What about Bengali movies? Her first feature film, Tasher Desh, by director Q (aka Qaushiq Mukherjee), is the only Bengali film she has acted in. Is that an intelligence roadblock, too?

"I would love to act in Bengali movies, but the work culture here is pathetic. It's only in Bengal that one can imagine a chai break even when we are shooting a vital scene," she says emphatically; but then quickly points out that she would love to do a film with Kaushik Ganguly, Aparna Sen or Anik Dutta.

Gupta has been away from Calcutta for quite some time now. She left Calcutta for Delhi to study history at Lady Shri Ram College. It was in college that she developed a passion for theatre and acted under the guidance of veterans such as M.K. Raina. She wanted to join the National School of Drama, but was dissuaded by her mentors. So after completing college, Gupta joined an infrastructure research firm in Delhi.

The acting bug was dormant for some time, and then she saw her flat mate filling up admission forms to the Film and Television Institute of India (FTII). "I wanted to find out whether I really had acting skills," she recalls.

Looking back on her FTII days, Gupta acknowledges senior actor Naseeruddin Shah's guidance. "Naseer sir used to say acting has to be learnt and you have to believe in the moment and be truthful to the character. Another thing he insisted on was reading scripts more than 200 times," she reminisces.

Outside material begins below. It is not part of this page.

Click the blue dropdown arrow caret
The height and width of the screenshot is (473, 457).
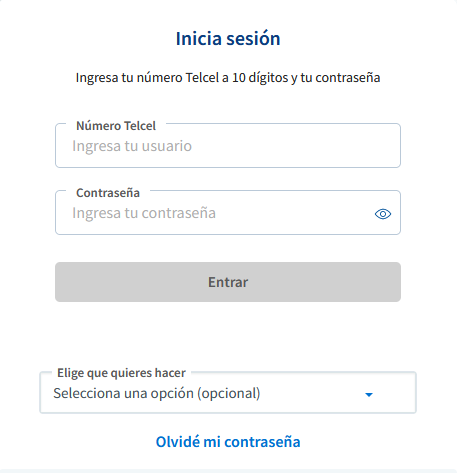[369, 395]
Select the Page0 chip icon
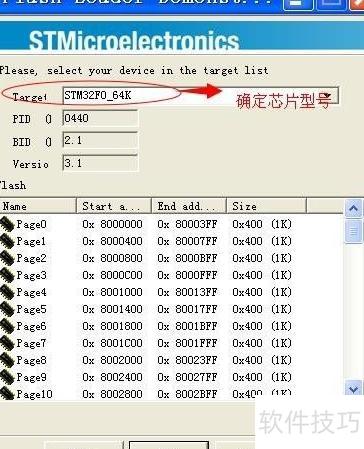This screenshot has width=364, height=449. (x=7, y=224)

So what's her take on the recent spate of protests in her alma mater against the appointment of Gajendra Chauhan as its chairman? "It's sad... whatever has happened and is still happening. You can't put random people on that chair because they don't understand cinema and the ethos of a place like FTII. I hope it's a passing phase," she says.

Gupta, like any other cinema lover, is also vehemently opposed to any kind of censorship, and believes that it hampers the intent of a filmmaker. "A certain scene has been kept that way by a filmmaker, because he wants it to be like that. You rate it, but don't cut it. It's nobody else's business what to watch and what not to," she states.

All that assertiveness and steel disappear and Gupta turns into a fumbling teenager when asked about her love life.

Every bit a typical Libran, she claims work comes before everything else in her life. And just when you think it is wrap-up time, she lets down her guard for a split second. "I was in a serious relationship, but we broke up two years ago...," her voice trails off. The line goes silent and you wonder if it's a call drop, when she completes her sentence, "...he got married yesterday."

And just like the temperamental skies of her home city, her mood is all trippy happy once again. "Honestly, I have no energy to pursue anyone right now. Besides, I am crushing on (Hollywood actor) James Franco."